Indications
- •
Indications are any situation or condition requiring interbody fusion at the level of L1-2 through L4-5 including adult spinal deformity, degenerative disk disease, adjacent segment disease, low-grade spondylolisthesis, and foraminal stenosis where direct neural decompression is not required.
- •
The direct lateral approach can be used to correct coronal imbalance or degenerative disease by restoring alignment and providing indirect foraminal decompression.
- •
The patient must have favorable anatomy in terms of the ability to access the disk space via the direct lateral transpsoas approach. There must be enough space in the working channel between the 12th rib and the iliac crest. The size of the iliac crest in men may prevent access to the L4-5 disk space.
Contraindications
- •
The direct lateral approach does not allow access to the L5-S1 disk space because of the significant risk of injury to the lumbar plexus at that level and the fact that the iliac crest prevents an appropriate working angle.
- •
The use of stand-alone direct lateral transpsoas interbody fusion is controversial; however, in situations in which the posterior tension band is intact without any evidence of instability, stand-alone direct lateral transpsoas interbody fusion may be appropriate.
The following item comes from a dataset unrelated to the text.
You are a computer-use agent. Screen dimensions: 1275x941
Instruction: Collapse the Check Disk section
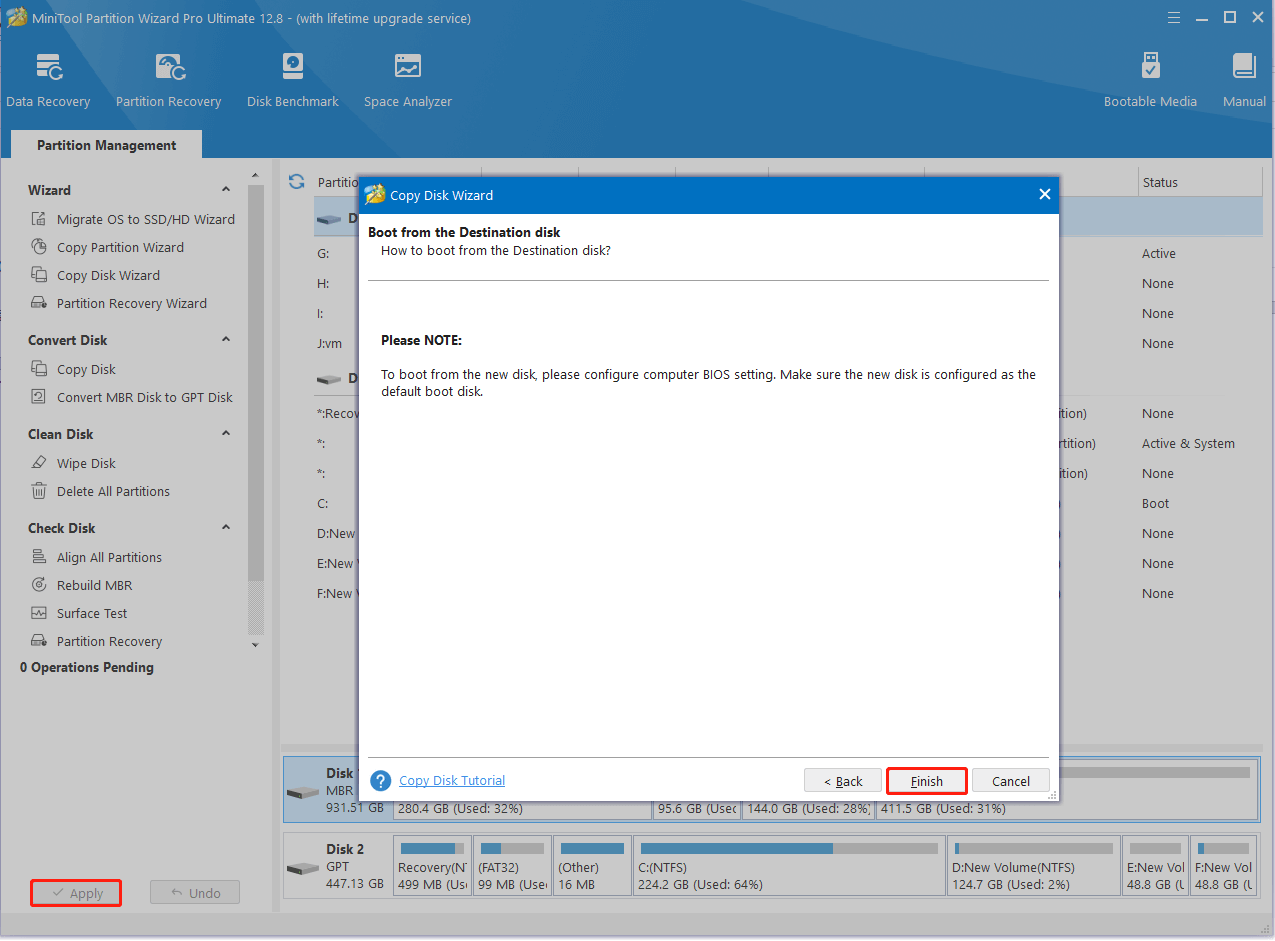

The direct lateral transpsoas technique is likely not indicated, however, at a level of high mechanical demand, such as adjacent to a previously fused segment.
- •
Grade II or higher spondylolisthesis is a contraindication.
- •
The procedure is also contraindicated in patients with prior retroperitoneal surgery or presence of a psoas abscess.
Planning and positioning
- •
Preoperative planning includes detailed study of the patient’s psoas muscle (seen best on magnetic resonance imaging [MRI]) and bony anatomy including the accessibility of the appropriate disk space with regard to the working channel between the 12th rib and the iliac crest. A high iliac crest, which is more prevalent in men, may prevent access to the L4-5 disk space. The presence of long 11th or 12th ribs does not preclude access to the upper lumbar spine but may require an intercostal approach or rib resection. In scoliosis cases, the disk space can be accessed from the concavity or the convexity of the curve. Using the concavity has the disadvantages of working through a longer tube and needing to access the disk space through the collapsed side but has the advantage of rendering multiple levels accessible through a single incision. Conversely, using the convexity of the curve brings the disk space closer to the operating surgeon and takes advantage of more open disk spaces but typically requires more incisions per disk space instrumented. Likewise, abnormal vascular or muscular anatomy may determine which side provides safer or easier access.
- •
The use of radiography is essential in the direct lateral approach. True lateral and anteroposterior images must be obtained. Fluoroscopy (C-arm) provides real-time data and adjustable angulation but is associated with a significant risk of radiation exposure, the need for repeatedly adjusting from anteroposterior to lateral views, and the challenge of having to work around the C-arm tube. Alternatively, intraoperative stereotactic navigation can be used to reduce radiation exposure and eliminate the obtrusive C-arm tube. The navigation images are static, however, and changes in alignment that occur after placement of even a single interbody graft can render the registration inaccurate. Likewise, the registration can be ruined by even minute alterations in the position of the reference device.
- •
Intraoperative neuromonitoring must be established using free running electromyography (EMG) and active or triggered EMG set at 6 to 8 mA. Free running EMG helps to identify any nerve irritation or stretch at any point during the procedure, whereas triggered EMG can identify neural structures during the dissection via direct stimulation. The genitofemoral nerve cannot be identified by neuromonitoring and must be visualized. Postoperatively, 25% of patients may experience a burning groin pain because of genitofemoral nerve irritation.